─── Given information
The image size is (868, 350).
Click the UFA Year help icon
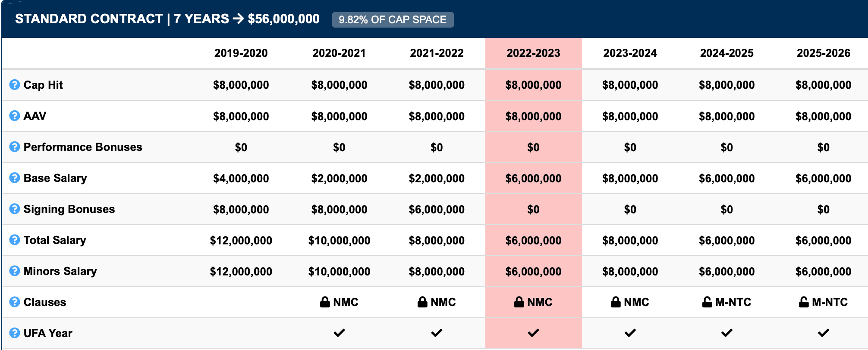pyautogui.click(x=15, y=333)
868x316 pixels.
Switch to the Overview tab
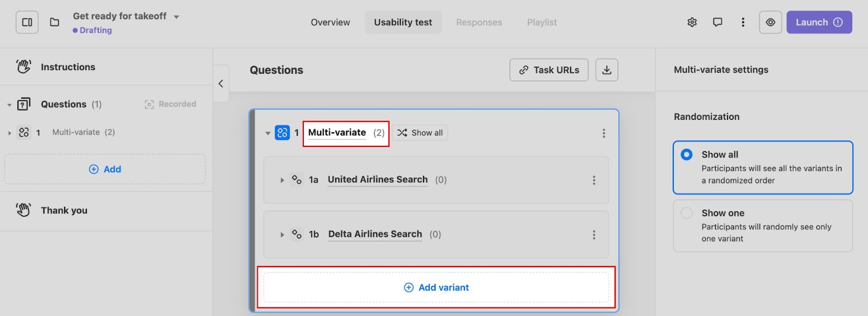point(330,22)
──────
◆ What the task requires: Copy each of the entries above precisely, and drop whatever pictures they hold.

◆ Solution for this problem:
The image size is (868, 350).
Click the UFA Year help icon
pyautogui.click(x=15, y=333)
868x316 pixels.
Switch to the Overview tab
point(330,22)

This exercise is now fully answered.